Trowbridge Town Council has been advised by an auditor to re-look at its planned budget for this financial year.

Following the council's year-end internal audit in May, auditor Mark Mulberry said its general reserve balance was not within the recommended range for a smaller local authority and should be increased.

At the end of the last financial year, the council's general reserves stood at £94,811 - £575,878 below the recommended three-month minimum of £670,689. 

Following the internal audit, Mr Mulberry had advised the council that it might have to re-look at its budget for 2024/25 to recoup some extra funds, which could potentially affect services.

He said: “I urge council to review the 2024/25 budget carefully with a view to building up the general reserve.”
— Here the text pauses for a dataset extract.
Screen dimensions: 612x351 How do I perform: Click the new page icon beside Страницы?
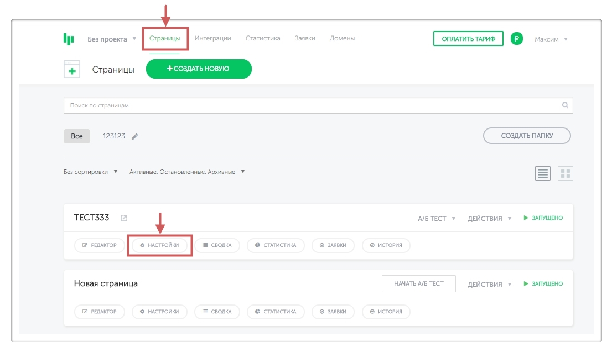[72, 69]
The council's chief executive Lance Allan said that the council has an approved budget which cannot be changed but can be underspent, adding additional funds to general reserves at the end of the financial year.
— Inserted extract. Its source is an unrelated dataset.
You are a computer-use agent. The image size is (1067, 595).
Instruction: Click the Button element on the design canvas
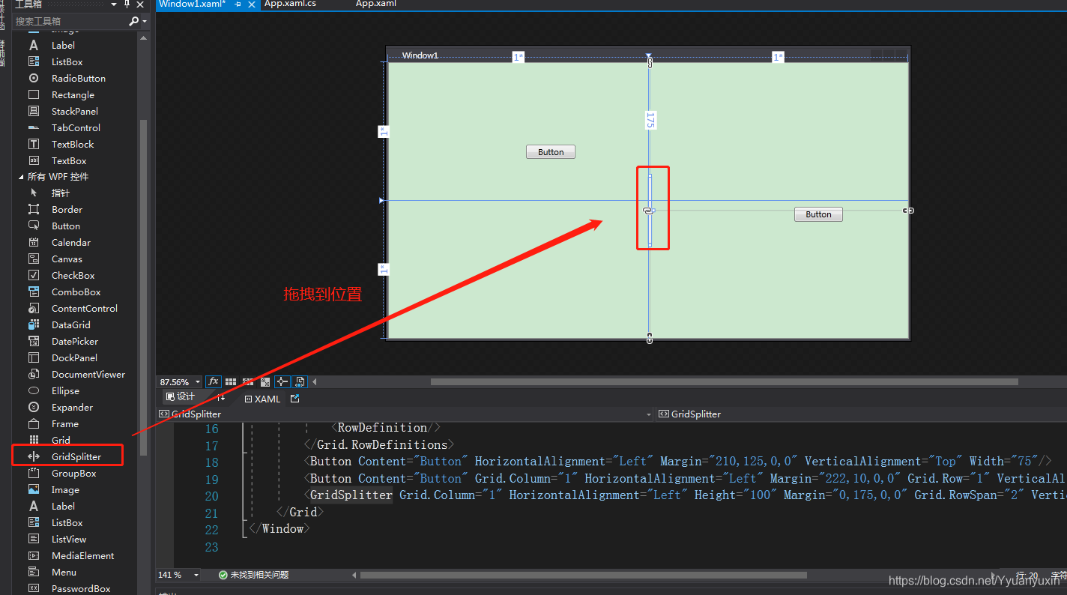coord(550,151)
He said: "Trowbridge Town Council has an adopted budget for the 2024/2025 financial year.

"It has already identified savings in that budget which should ensure that the planned contribution to general reserves of ££107,400 this year is exceeded and a three year forward plan which includes contributions of: £107,400 2025/26; £172,775 2026/27 and £240,378 2027/28 which will see its general reserves match the minimum recommended level by 2027.”

To explain, he continued: "The town council has managed its finances with reserves below the recommended minimum for the past two decades, including through the financial crash of 2008, the pandemic and recent years of high inflation.

"The 2024/25 three-month recommended minimum is £670,689. The 2024/25 budget includes a contribution of £107,400 and it is anticipated that this will be achieved and it is likely that this will be exceeded."

Mr Allan says the council's 2025 to 2028 medium-term financial plan indicates contributions of £150,000 in 2025/26, £172,500 in 2026/27 and £172,500 in 2027/28.

He added: "This will bring the total above the minimum recommended by 2027/28."

If the council makes those contributions, it would have general reserves of £697,211 by 2027/28.

Based on £2.5 million net revenue expenditure per annum, three months’ net expenditure is circa £648,000.

At the end of the financial year, the council held circa £477,536 in earmarked reserves and a further £94,811 in the general reserve. It reported a £166,003 deficit for 2023/24.

The Joint Panel on Accountability and Governance Practitioner’s guide recommends a smaller authority’s general reserve should be maintained at between three and 12 months of net revenue expenditure.

In his report, which was approved by councillors on Tuesday, June 18, Mr Mulberry, of Mulberry Local Authority Services, said Trowbridge Town Council’s general reserve balance was not within the recommended range and at its current level did not even cover one month’s overhead.

He added: “This is far too low for a council of this size. This balance could be quickly extinguished if the council had an emergency spending requirement.

“This has been mentioned in previous interim audits and council requested to improve its general reserve balance as part of its budget-setting process. I strongly recommend council continue to monitor this."

Trowbridge Town Council leader, Stewart Palmen said: “Yes, our reserves are much lower than we would like as a town council but there are plans in place over the next few years to replenish the reserves up to the levels recommended by the auditor.”

Concerns over the low level of general reserves have previously been raised by Conservative councillors Edward Kirk and Antonio Piazza, who said: “Since being elected, Cllr Kirk and I have highlighted this issue at numerous budget meetings.

“Regretfully, our RFO chooses to draft a budget every financial year that kicks the can down the road, meaning the problem is left to future generations of the town to solve. 

“The independent auditor's recommendation comes from NALC guidance, put in place to financially safeguard our services and residents.

"Considering the amount of uncertainty and instability globally, a more prudent level would be closer to the upper end of twelve months. 

“This ensures that even if the sky falls, you will still be able to meet your financial commitments without scrambling for emergency measures.”